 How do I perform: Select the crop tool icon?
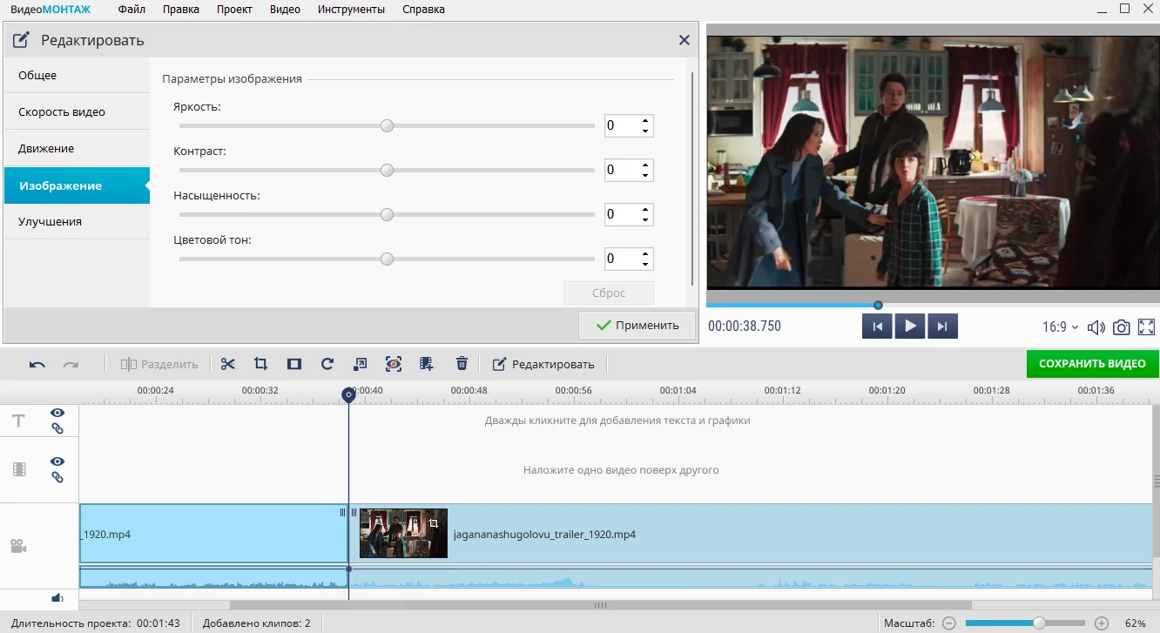(x=260, y=364)
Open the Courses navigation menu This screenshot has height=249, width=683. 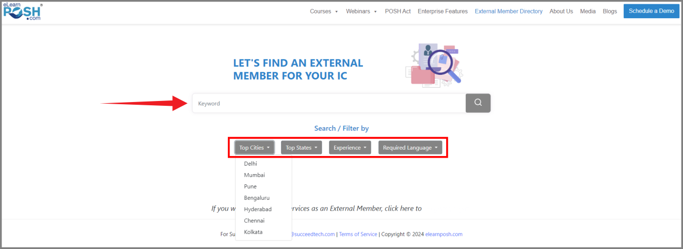coord(324,11)
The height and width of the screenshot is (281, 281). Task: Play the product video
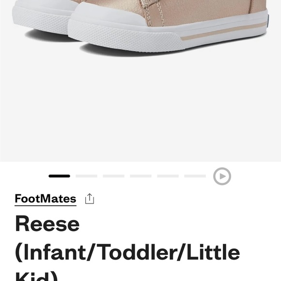pyautogui.click(x=222, y=176)
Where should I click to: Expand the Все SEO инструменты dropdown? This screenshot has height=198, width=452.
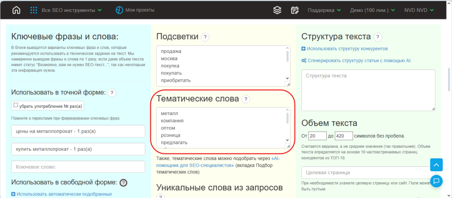[x=65, y=10]
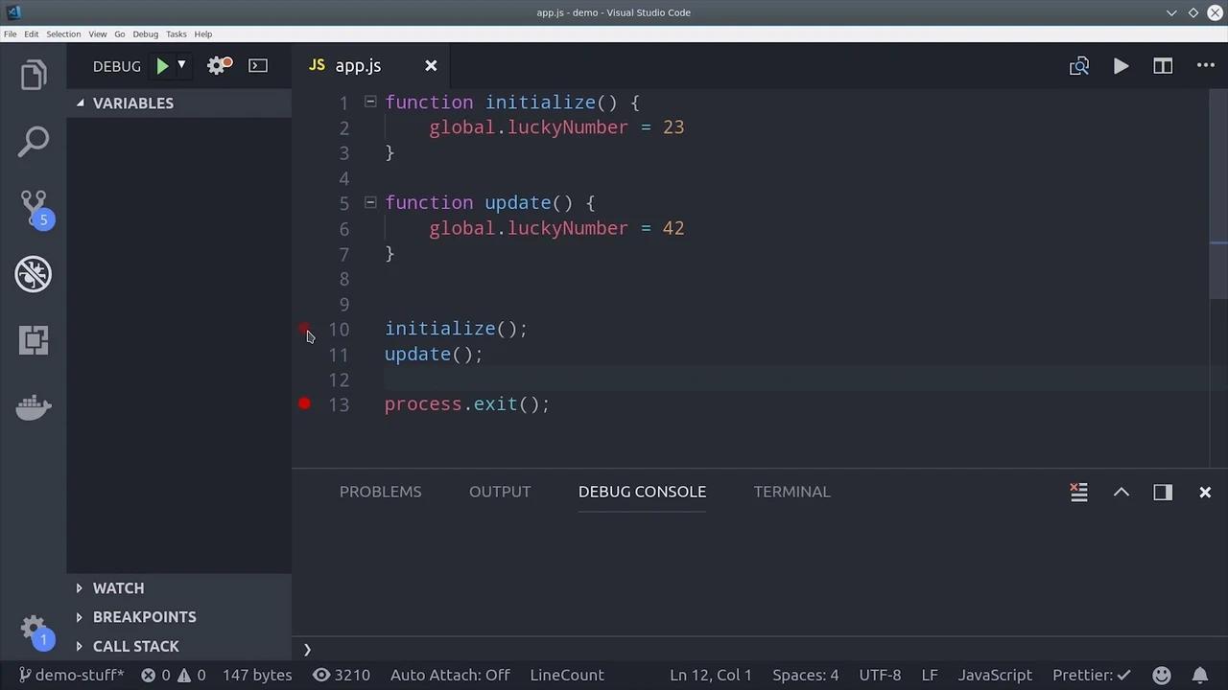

☆ ☆ ☆ ☆ ☆

- **Task requirements**: Reproduce the records verbatim from the line containing "The height and" through the end of the records, both ends included, and leave the pictures out of your copy.

- **Finished answer**:
The height and width of the screenshot is (281, 281). Task: Play the product video
pyautogui.click(x=222, y=176)
Where should I click to: Expand the Все SEO инструменты dropdown? This screenshot has height=198, width=452.
[x=65, y=10]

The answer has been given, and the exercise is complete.